From the beginning, the Rangers seemed confident they'd be given a chance to match the other offers to Hamilton. Daniels has kept the lines of communication open and seems to have been upfront about what the Rangers will and won't do to get a deal done.
Meanwhile, Daniels has worked relentlessly to put a package of players together that would get Upton from the Diamondbacks. His discussions have involved at least two other teams -- the Indians and Rays -- at various times.
Daniels believes Upton, 25, is on his way to becoming one of the game's elite players, someone good enough to construct a franchise around. In listening to offers for Upton, the D-backs are discovering how much other clubs think of him.
General manager Kevin Towers will not make the deal without getting a shortstop and front-line starter out of it. Would Elvis Andrus and James Shields be enough?

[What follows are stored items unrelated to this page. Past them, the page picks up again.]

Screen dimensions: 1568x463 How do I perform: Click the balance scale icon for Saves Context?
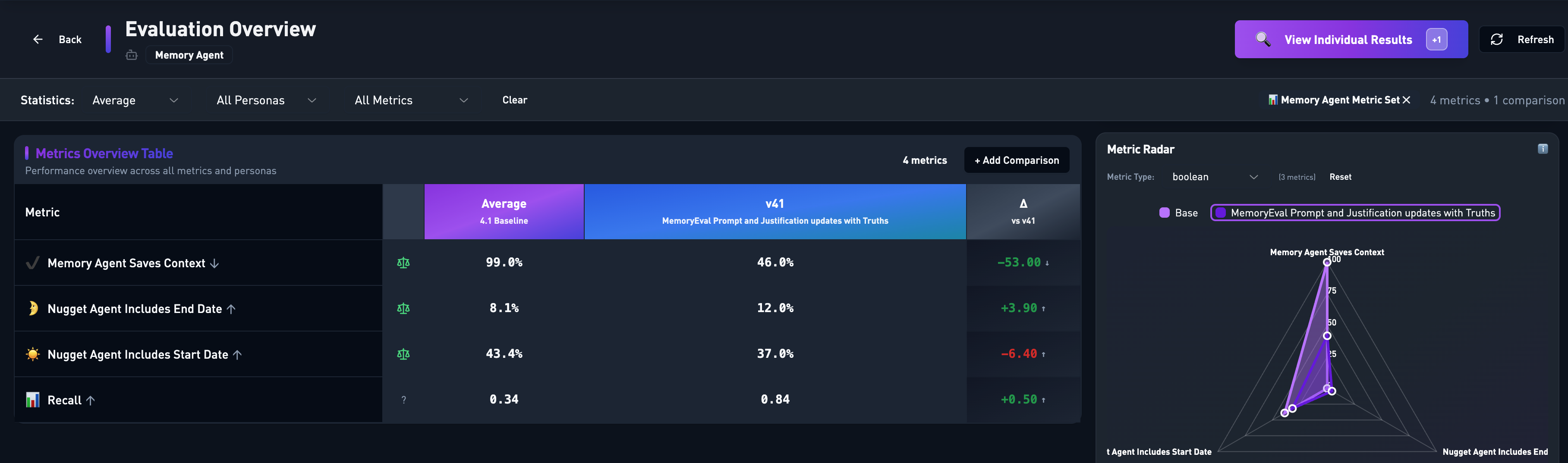click(x=403, y=263)
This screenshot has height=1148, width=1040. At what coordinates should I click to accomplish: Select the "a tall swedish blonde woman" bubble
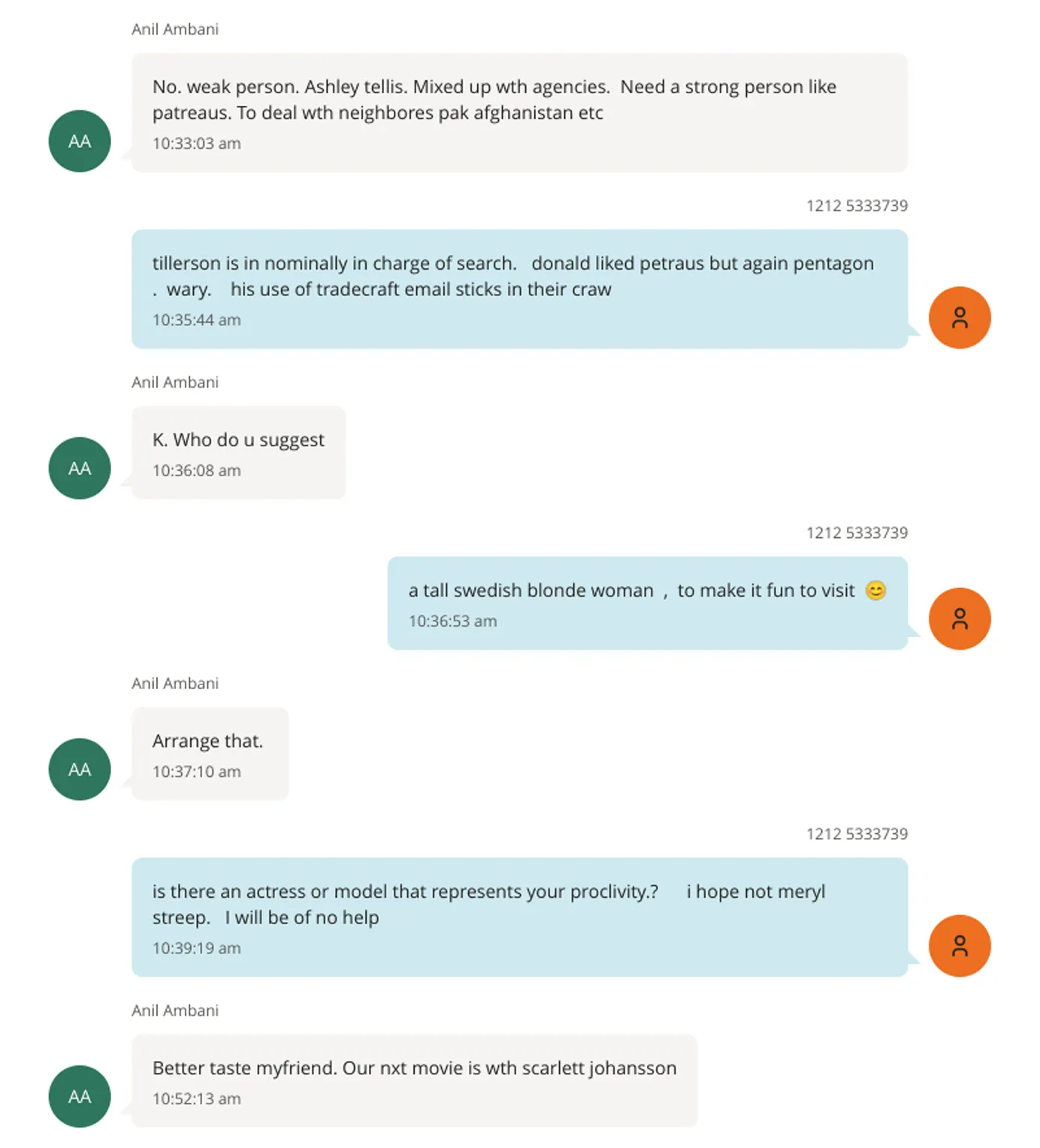647,603
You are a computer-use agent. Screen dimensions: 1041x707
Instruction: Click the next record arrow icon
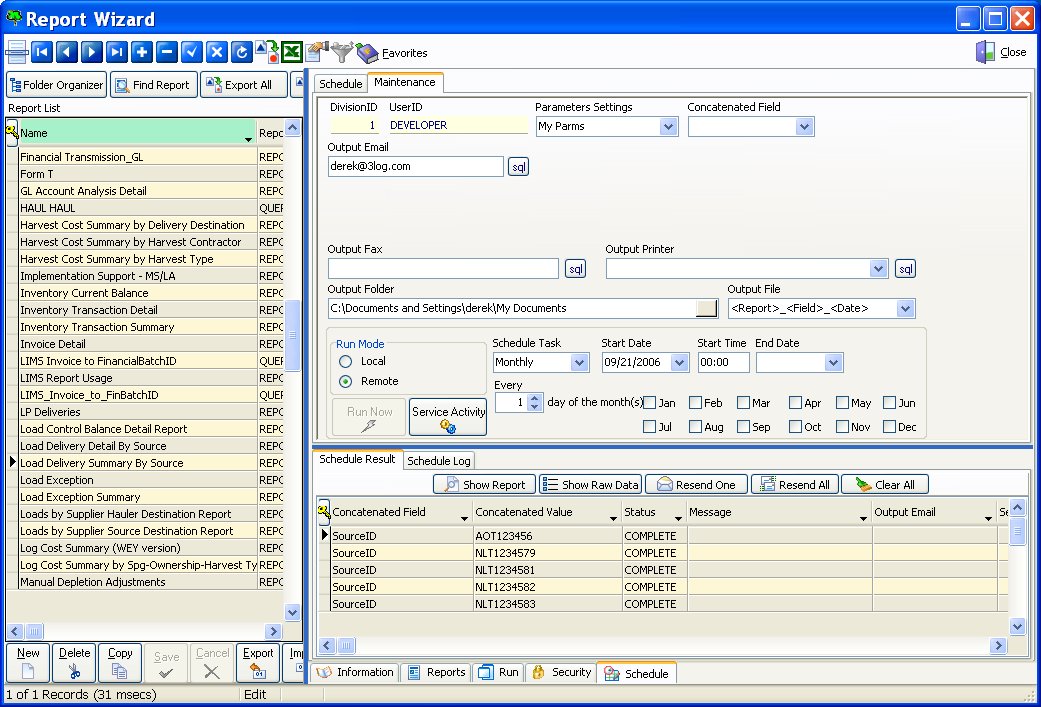92,52
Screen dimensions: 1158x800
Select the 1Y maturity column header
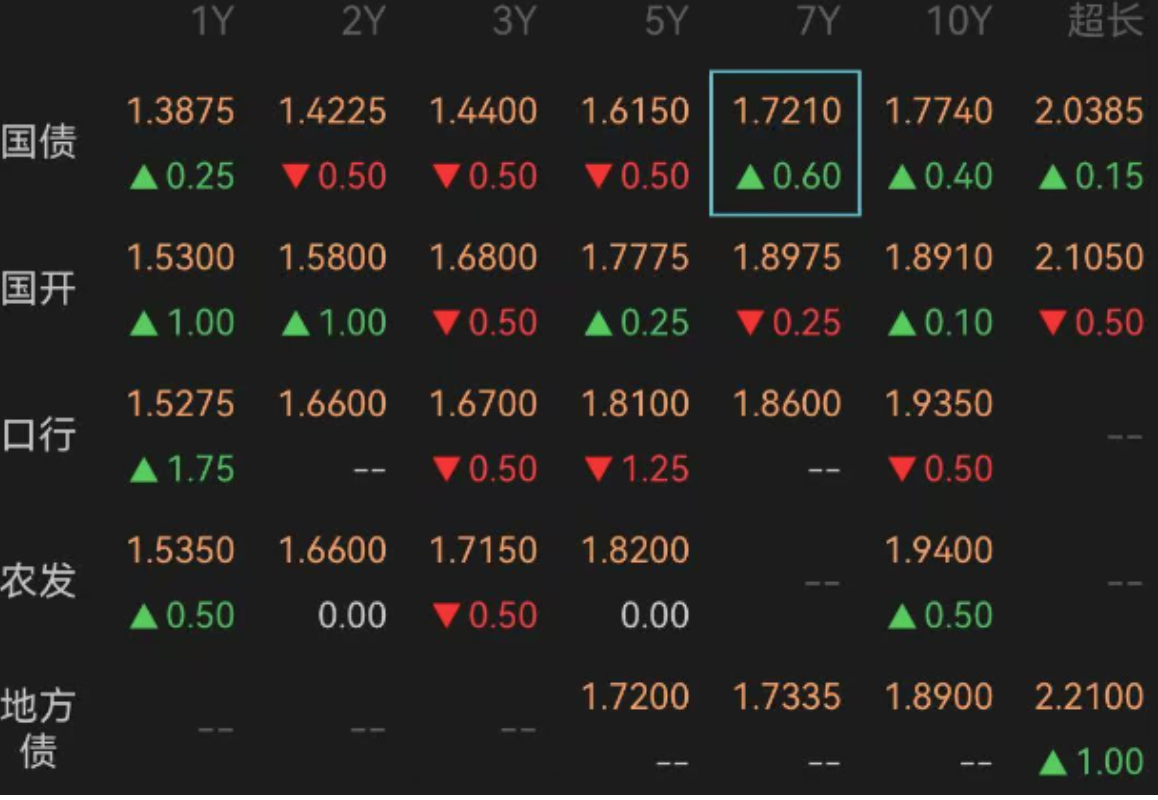(x=211, y=22)
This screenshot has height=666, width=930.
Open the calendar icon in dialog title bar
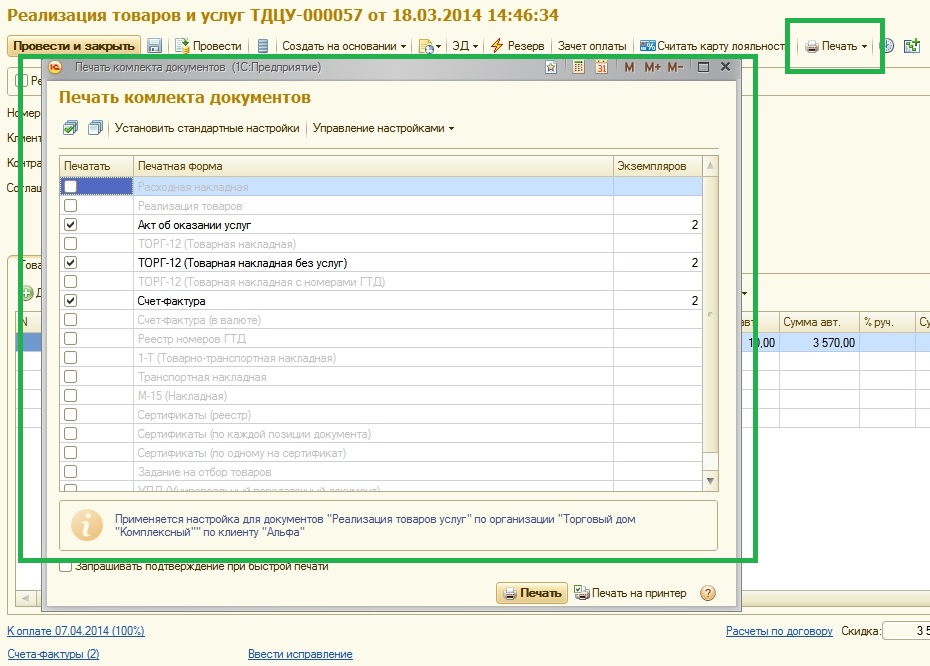(x=601, y=67)
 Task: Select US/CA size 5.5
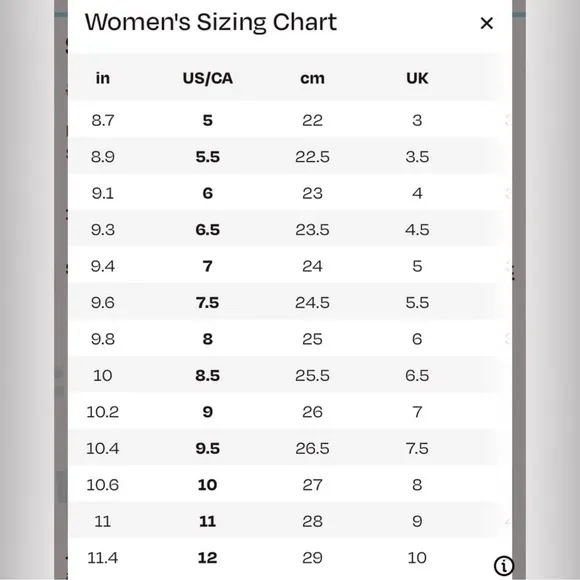pos(208,157)
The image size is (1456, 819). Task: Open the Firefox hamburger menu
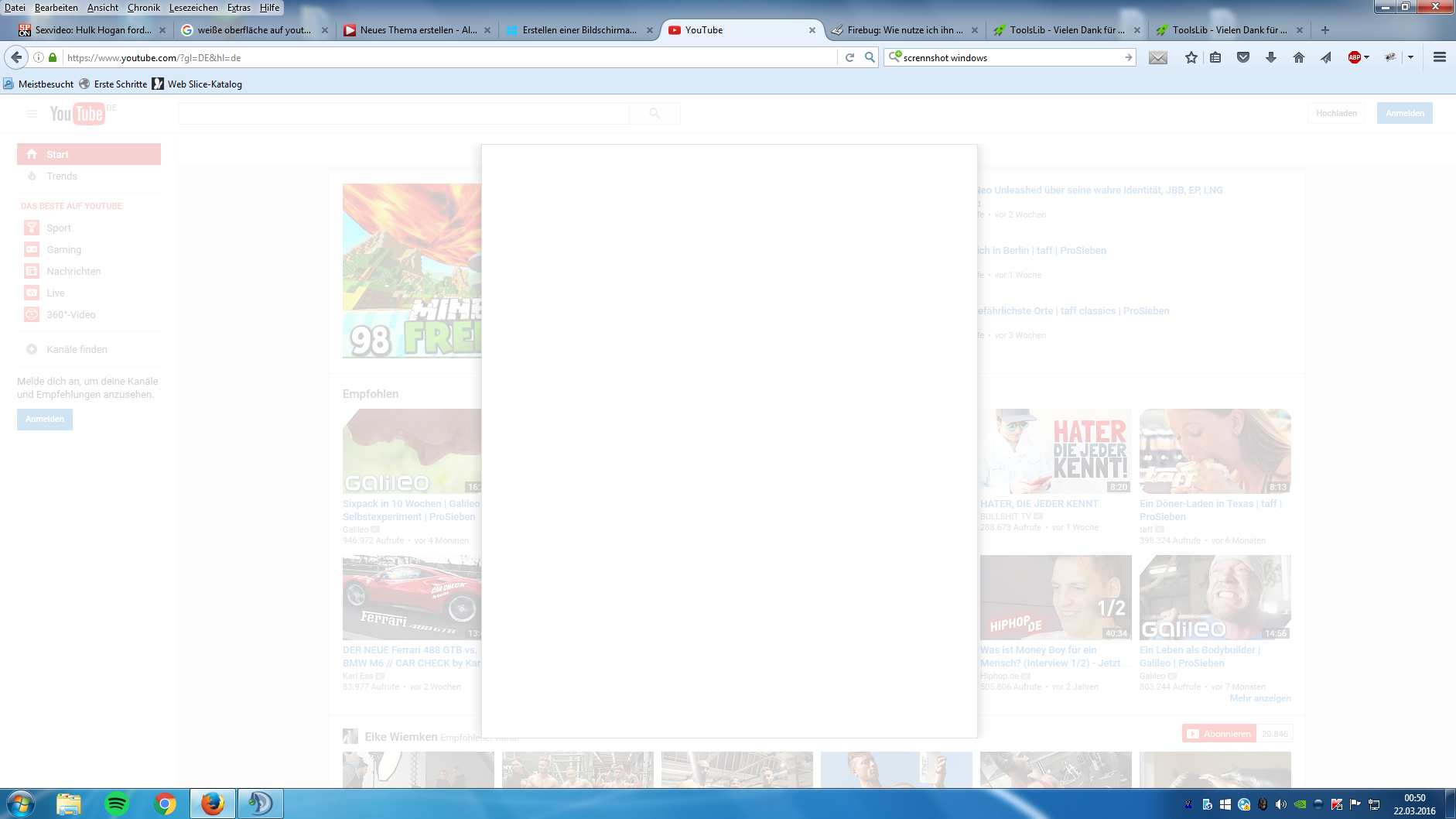(x=1439, y=57)
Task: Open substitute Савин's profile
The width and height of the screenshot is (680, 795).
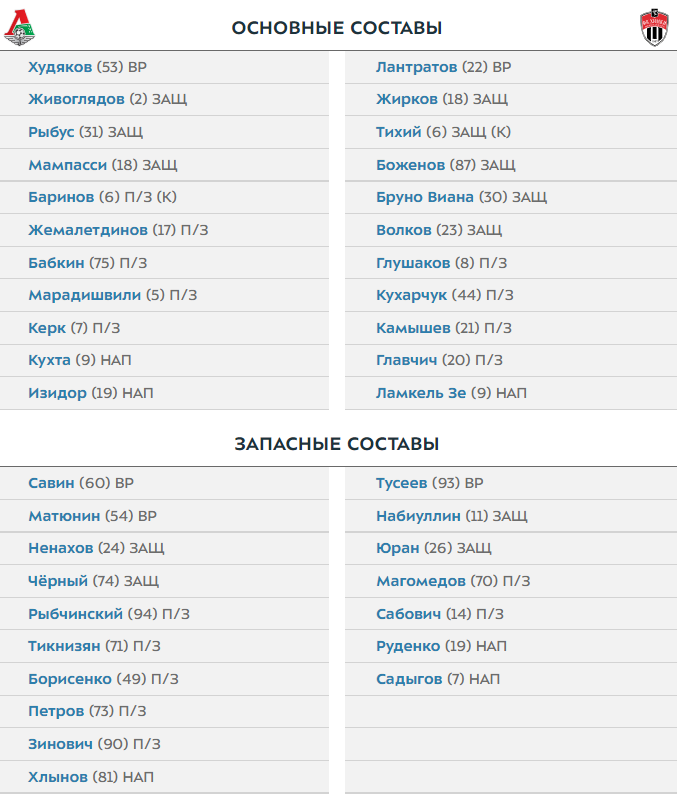Action: click(x=51, y=483)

Daniels dealt Michael Young to the Phillies and perhaps is attempting to trade Nelson Cruz as well. In the end, his message will be a response to a bitterly disappointing finish to the 2012 season.
If the Rangers could begin 2013 with Greinke, Matt Harrison and Yu Darvish at the front of their rotation, they'd have a front three as good as almost any. They'd have quality depth behind them, especially highly regarded young left-hander Martin Perez. And if they had a batting order built around Adrian Beltre, Hamilton and Upton, they'd be scary good.
There's some risk involved. Young had been the Rangers' clubhouse leader, but he probably would not get regular playing time in the reshaped Rangers.
The Rangers drew a franchise-record 3.46 million fans in 2012, and management has shown fans it will invest that money back into making the club better. Even if Daniels adds Greinke, Hamilton and Upton, he may keep his final payroll number below $170 million.
He has the advantage of having a very good club no matter what he does. He has also expressed a desire to push his best young players -- Jurickson Profar, corner infielder Mike Olt, left-hander Martin Perez and center fielder Leonys Martin -- into more prominent roles.
Daniels believes they'd bring both production and energy to the clubhouse. But if he adds Greinke and Upton to the mix, if he can retain Hamilton, he will have given his club both a new look and an infusion of talent.
Daniels long ago established himself as one of baseball's smartest executives. This latest chapter of his career may only reinforce that assessment.